What's the Matter with Helen?

Curtis Harrington's What's the Matter with Helen?, from 1971, has a nifty first act that establishes a creepy 1930's vibe, but it runs out of momentum halfway and never climaxes, it just sort of peters out. Writer Henry Farrell had helped pen Whatever Happened to Baby Jane? (he wrote its source novel) and Hush...Hush, Sweet Charlotte, so it is no surprise that he had run out of interesting variations on the menopausal madness trope. Harrington and associates spruce up the studio sets with masks, dolls, statuary, mirrors, deco lighting, feathers and fluff, but can't get much out of his action or suspense scenes. 

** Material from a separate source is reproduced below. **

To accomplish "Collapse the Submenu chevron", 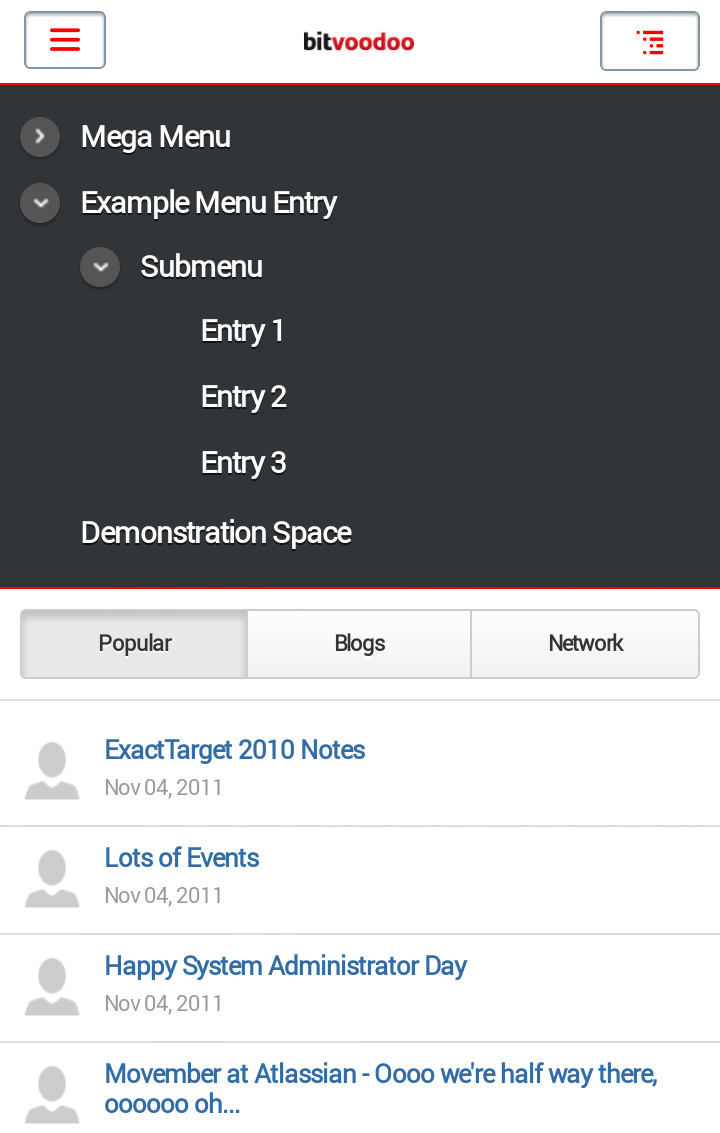I will [x=100, y=267].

Debbie Reynolds is well cast as a dance instructor who tutors aspiring Shirley Temples and pacifies there gargoyle like mothers. Reynolds gets to show off her dance moves and trademark pert moxie. Harrington is most at home in light surrealism. The pageant numbers with moppets singing the likes of "Animal Crackers in My Soup" and an Aimee Semple McPherson revival meeting reenacted with a crackling performance by Agnes Morehead are the sections of the film that most fit his vision. 

Shelley Winters is miscast as a meek and crazed bible thumper. Ms. Winters could do crazed, but not meek. The two volumes of her memoirs were big beach reading in their time and deservedly so. She nicely underplays and her performance gains power, but she seems incongruous throughout. She is bound to Reynolds because they birthed a pair of Leopold and Loeb types, but that back story is perfunctory. Also, what mystery there is is unresolved as Ms. Winters runs amok at the conclusion and murders bunnies. The film is a half hour too long and Dennis Weaver is a void as Ms. Reynolds' love interest. Micheal Mac Liammoir, Timothy Carey, and Molly Dodd (Mrs. Henry Farrell) have nice character bits, but though I thoroughly enjoyed What's the Matter with Helen?, I can't quite recommend it.